1975
réalisé par: Stanley Kubrick
avec: Ryan O’Neal, Marisa Berenson, Patrick Magee
À découvrir dans le cadre du festival « Vision d’Histoire » au cinéma « Caroussel » de Verdun, le samedi 17 octobre 2020 à 14h
Pour cette nouvelle édition, le festival Vision d’Histoire de Verdun régale: en proposant “Barry Lyndon” c’est tout simplement l’une des oeuvres les plus mémorables de Kubrick qu’on retrouve. Une expérience à vivre sur grand écran, histoire d’en avoir plein les mirettes, un rendez-vous immanquable pour d’innombrables raisons (qu’on va tout de même essayer de synthétiser).
Le destin tragique de Redmond Barry (Ryan O’Neal), de la pauvreté crasse des régiments anglais jusqu’au faste des réceptions de la haute société du 18ème siècle. Parti de rien, notre héros va se faire sa place dans un monde où seules comptent la richesse et la propriété.
Pour mettre en scène cette fresque au long court, Stanley Kubrick va tout d’abord penser son cadrage. En proposant très régulièrement des plans larges à la composition impeccable, le maître évoque les tableaux d’époque avec brio, ceux qui étalaient les scènes du quotidien. Grâce à un astucieux jeu de perspective et en imposant ce procédé à l’ensemble de la pellicule, Kubrick s’inscrit dans une lignée artistique claire.
Pour l’aider, le réalisateur va puiser dans le répertoire classique nombre de musiques dont les orchestrations restent invariablement en tête. Mozart, Schubert, Haendel ou encore Vivaldi: le cinéaste vient là aussi s’immiscer dans une continuité et embrasse les codes de l’Europe de l’époque.
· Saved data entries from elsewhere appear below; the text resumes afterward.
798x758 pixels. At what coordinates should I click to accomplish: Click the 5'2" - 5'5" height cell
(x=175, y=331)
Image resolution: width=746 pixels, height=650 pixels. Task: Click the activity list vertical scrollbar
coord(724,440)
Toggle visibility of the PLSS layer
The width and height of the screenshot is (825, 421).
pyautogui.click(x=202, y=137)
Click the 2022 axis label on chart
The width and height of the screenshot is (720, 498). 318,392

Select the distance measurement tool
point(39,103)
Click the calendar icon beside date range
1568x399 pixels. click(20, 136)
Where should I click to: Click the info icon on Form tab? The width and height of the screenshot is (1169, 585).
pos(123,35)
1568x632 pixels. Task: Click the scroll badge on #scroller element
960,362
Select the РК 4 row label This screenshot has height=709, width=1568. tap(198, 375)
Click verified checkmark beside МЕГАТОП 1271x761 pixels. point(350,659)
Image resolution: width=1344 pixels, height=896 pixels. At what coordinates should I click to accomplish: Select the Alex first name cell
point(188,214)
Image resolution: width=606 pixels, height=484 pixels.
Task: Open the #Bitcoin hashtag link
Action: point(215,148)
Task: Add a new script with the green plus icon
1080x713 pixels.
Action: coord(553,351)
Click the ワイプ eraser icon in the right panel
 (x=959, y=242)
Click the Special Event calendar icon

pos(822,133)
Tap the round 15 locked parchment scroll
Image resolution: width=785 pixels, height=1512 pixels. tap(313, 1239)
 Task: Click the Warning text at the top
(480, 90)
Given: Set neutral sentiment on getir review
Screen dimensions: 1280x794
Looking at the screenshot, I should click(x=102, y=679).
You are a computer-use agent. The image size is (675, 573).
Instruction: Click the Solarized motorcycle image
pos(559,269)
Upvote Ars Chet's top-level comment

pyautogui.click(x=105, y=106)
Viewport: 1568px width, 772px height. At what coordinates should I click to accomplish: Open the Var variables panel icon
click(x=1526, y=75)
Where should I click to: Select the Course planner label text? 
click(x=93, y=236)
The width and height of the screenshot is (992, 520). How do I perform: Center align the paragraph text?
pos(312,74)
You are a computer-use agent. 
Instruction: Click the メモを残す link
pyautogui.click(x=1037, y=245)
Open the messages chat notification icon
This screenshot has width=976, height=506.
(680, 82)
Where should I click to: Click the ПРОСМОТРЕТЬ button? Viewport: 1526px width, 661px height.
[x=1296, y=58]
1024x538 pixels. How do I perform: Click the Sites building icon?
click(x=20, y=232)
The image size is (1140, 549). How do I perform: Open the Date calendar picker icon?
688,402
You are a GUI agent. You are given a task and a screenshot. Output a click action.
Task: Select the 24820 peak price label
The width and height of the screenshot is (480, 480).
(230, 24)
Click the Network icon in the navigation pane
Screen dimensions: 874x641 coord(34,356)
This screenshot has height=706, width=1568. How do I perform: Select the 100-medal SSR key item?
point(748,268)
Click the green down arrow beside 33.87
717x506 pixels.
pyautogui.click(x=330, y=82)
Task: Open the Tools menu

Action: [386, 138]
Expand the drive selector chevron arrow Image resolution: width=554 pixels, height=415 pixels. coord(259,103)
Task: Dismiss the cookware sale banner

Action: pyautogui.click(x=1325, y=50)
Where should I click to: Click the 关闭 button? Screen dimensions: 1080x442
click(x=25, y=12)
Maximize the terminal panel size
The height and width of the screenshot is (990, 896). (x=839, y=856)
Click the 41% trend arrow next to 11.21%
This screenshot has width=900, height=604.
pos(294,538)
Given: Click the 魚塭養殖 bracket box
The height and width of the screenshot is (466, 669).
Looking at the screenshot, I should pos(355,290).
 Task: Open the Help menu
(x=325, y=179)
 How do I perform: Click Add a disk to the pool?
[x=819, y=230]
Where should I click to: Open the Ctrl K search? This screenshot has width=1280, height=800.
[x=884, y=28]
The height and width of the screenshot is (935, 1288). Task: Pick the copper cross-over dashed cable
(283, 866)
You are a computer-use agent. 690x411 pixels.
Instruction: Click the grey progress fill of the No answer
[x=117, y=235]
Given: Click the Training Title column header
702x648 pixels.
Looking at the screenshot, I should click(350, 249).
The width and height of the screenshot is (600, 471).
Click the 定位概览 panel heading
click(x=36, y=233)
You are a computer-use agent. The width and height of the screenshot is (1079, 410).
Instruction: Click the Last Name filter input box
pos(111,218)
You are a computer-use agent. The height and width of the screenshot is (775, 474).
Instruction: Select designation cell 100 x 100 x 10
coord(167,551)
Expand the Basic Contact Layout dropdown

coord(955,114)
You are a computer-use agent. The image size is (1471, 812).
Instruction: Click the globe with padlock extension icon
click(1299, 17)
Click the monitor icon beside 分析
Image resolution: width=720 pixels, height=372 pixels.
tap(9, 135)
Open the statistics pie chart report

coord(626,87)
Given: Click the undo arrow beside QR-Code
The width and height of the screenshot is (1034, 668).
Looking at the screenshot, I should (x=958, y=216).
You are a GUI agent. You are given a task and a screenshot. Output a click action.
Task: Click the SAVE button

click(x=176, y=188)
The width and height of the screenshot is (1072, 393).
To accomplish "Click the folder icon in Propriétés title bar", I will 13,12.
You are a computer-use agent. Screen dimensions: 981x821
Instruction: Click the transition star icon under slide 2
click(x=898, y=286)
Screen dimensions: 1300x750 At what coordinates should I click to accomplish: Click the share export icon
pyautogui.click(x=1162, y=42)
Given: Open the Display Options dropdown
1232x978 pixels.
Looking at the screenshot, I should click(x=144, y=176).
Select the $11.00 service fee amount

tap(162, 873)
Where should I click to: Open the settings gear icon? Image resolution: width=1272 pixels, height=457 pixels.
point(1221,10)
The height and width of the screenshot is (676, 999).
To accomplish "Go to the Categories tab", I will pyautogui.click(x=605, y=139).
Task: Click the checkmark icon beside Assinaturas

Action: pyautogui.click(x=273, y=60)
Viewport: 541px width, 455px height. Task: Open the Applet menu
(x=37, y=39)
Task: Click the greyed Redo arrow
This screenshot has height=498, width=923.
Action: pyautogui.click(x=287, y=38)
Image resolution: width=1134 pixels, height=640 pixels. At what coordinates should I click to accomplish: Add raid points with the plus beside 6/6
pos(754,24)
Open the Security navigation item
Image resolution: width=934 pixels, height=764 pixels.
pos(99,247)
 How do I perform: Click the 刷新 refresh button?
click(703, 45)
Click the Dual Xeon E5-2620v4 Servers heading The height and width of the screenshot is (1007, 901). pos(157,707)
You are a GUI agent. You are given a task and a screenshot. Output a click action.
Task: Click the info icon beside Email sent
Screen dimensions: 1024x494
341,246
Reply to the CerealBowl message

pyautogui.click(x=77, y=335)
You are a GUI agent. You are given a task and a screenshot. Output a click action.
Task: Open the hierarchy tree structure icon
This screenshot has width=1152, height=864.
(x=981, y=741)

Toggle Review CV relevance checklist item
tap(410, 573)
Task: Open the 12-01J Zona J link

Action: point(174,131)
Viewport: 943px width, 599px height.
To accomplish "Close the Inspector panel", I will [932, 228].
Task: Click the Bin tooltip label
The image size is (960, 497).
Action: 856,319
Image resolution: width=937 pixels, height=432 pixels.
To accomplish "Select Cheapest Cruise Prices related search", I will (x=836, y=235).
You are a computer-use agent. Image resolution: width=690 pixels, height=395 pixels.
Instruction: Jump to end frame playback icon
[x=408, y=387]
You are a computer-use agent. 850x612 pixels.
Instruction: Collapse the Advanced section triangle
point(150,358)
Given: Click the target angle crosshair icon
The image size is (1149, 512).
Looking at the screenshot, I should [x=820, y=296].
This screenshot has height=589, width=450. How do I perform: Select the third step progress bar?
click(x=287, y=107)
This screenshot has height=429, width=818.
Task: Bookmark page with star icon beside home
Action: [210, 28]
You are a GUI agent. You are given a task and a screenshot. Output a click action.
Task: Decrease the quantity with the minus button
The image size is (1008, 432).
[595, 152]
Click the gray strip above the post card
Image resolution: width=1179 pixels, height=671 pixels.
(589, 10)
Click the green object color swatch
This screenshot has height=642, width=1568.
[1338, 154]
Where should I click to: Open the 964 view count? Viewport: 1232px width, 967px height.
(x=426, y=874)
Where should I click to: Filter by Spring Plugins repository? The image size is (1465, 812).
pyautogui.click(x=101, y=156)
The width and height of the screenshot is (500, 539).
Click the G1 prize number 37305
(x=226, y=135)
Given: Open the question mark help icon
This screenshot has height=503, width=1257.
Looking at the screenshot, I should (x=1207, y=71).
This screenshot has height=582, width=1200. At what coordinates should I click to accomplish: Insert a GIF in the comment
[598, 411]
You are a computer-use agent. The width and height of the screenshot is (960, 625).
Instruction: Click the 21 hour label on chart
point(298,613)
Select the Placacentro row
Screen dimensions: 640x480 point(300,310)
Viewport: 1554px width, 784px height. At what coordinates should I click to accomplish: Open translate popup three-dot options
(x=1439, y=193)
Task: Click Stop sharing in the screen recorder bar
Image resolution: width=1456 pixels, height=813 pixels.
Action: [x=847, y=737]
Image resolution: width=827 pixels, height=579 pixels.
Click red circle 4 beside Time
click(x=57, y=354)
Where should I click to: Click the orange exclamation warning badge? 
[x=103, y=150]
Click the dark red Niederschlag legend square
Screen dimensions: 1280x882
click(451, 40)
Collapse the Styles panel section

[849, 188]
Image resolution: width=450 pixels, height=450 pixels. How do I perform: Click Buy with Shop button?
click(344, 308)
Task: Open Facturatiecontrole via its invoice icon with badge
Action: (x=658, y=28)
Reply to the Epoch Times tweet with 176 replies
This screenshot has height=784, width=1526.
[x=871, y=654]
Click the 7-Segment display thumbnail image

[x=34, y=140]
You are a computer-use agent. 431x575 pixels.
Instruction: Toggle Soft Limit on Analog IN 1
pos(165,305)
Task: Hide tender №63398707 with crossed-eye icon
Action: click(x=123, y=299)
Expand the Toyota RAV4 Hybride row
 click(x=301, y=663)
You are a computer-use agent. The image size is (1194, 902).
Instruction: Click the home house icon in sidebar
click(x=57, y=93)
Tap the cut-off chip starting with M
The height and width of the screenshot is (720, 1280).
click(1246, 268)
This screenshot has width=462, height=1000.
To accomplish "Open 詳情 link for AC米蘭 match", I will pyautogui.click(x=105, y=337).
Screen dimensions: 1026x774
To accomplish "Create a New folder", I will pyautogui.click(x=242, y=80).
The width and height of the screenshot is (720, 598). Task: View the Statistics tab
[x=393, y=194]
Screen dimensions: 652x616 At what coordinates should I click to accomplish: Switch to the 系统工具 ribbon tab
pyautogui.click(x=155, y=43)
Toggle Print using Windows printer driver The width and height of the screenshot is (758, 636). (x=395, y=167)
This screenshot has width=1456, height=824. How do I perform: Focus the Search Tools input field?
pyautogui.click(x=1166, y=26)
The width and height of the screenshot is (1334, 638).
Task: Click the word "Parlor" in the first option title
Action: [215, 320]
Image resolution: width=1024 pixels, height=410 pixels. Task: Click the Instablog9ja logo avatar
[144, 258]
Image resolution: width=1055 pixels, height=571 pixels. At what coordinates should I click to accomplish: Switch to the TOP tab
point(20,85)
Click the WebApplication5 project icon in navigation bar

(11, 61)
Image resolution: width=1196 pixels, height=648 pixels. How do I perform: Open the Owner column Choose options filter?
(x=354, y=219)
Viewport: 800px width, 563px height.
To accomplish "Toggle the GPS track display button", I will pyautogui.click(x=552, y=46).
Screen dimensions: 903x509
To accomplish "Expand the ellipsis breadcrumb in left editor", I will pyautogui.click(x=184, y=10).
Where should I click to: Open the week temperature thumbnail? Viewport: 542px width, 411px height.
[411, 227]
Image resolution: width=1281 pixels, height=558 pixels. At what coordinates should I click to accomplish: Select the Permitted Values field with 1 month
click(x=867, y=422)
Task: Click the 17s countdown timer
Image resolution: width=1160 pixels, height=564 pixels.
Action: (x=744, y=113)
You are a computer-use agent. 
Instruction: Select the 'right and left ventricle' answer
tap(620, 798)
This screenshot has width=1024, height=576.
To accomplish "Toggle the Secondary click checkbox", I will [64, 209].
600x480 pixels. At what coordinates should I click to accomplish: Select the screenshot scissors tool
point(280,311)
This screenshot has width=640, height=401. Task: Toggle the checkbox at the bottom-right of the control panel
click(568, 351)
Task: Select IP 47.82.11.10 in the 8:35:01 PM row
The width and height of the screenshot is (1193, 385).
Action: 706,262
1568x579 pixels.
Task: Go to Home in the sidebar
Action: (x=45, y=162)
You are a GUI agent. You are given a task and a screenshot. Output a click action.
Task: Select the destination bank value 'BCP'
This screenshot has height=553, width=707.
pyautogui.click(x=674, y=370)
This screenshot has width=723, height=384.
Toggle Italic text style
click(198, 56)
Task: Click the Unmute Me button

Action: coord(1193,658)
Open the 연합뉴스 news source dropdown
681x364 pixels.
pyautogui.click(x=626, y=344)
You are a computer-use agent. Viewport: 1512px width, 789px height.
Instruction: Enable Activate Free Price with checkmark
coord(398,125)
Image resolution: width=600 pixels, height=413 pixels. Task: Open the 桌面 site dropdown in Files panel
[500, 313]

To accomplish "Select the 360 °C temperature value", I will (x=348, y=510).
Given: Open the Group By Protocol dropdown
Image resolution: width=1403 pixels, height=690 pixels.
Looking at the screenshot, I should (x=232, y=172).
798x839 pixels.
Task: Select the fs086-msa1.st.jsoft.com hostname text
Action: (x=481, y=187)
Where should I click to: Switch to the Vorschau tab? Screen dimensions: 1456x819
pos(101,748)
Pour en venir au fond du sujet, au message véhiculé par l’oeuvre, on se doit en avant-propos de rendre hommage à “Barry Lyndon”: l’interprétation qu’on vous en donne est la nôtre, et chacun peut trouver des choses très différentes dans le film. C’est la force des grands films, parler à chacun d’une façon personnelle pour y faire ressurgir des sentiments divers mais souvent complémentaires.
« Légèrement jaloux du chapeau. »
Pour nous, “Barry Lyndon” est une oeuvre complexe qui réfléchit avant tout la filiation, le rapport père-fils parfois si compliqué. Dans la première moitié, Barry est un jouvenceau qui ne connaît pas son père et qui cherche un modèle paternel où il peut. Arriviste, pris de la folie des grandeurs, cela ne fait aucun doute, mais ces fissures apparaissent facilement comme un manque de repère. Barry s’entiche des premiers hommes forts qu’il côtoie, parfois même les plus détestables à la façon dont il s’attache aux officiers anglais qu’il pleure bien qu’ils l’aient trahi, où bien du chevalier de Balibari, un tricheur invétéré.
Dans la seconde partie, alors que Barry trouve épouse (fortunée) et s’installe dans le luxe de la haute société, c’est transmettre ses valeurs qui devient impossible. Lui qui n’a jamais appris à aimer voudrait léguer ses qualités (son courage et sa débrouillardise notamment). Pourtant, son fils est un enfant pourri gâté, choyé à l’excès et pire, son beau-fils a juré sa perte. Un dialogue de sourds dont l’issue fait peu de doute mais conduit de main de maître par Kubrick.
Un poil défaitiste mais terriblement réaliste: malgré tous nos efforts, on ne transmet en général que nos obsessions et nos turpitudes à nos marmots. Ici, le besoin de reconnaissance de Barry ressurgit sur son beau-fils qui lui ressemble bien plus que notre héros l’admet. Comment reprocher à un enfant ce que notre héros porte au plus profond de lui, ce mal-être.
Un constat triste et pessimiste sur la paternité, certes, mais pour autant pertinent. “Barry Lyndon” n’est pas un film positif, il est complexe, profond et invite à une réflexion plus poussée que ce qu’on a l’habitude de voir. Une histoire qui va connaître son point culminant dans un final à jamais au Panthéon des plus belles scènes de fin.
C’est peut-être l’immanquable de cette édition de « Vision d’Histoire« . Pouvoir voir “Barry Lyndon” sur grand écran est une chance unique à saisir d’urgence.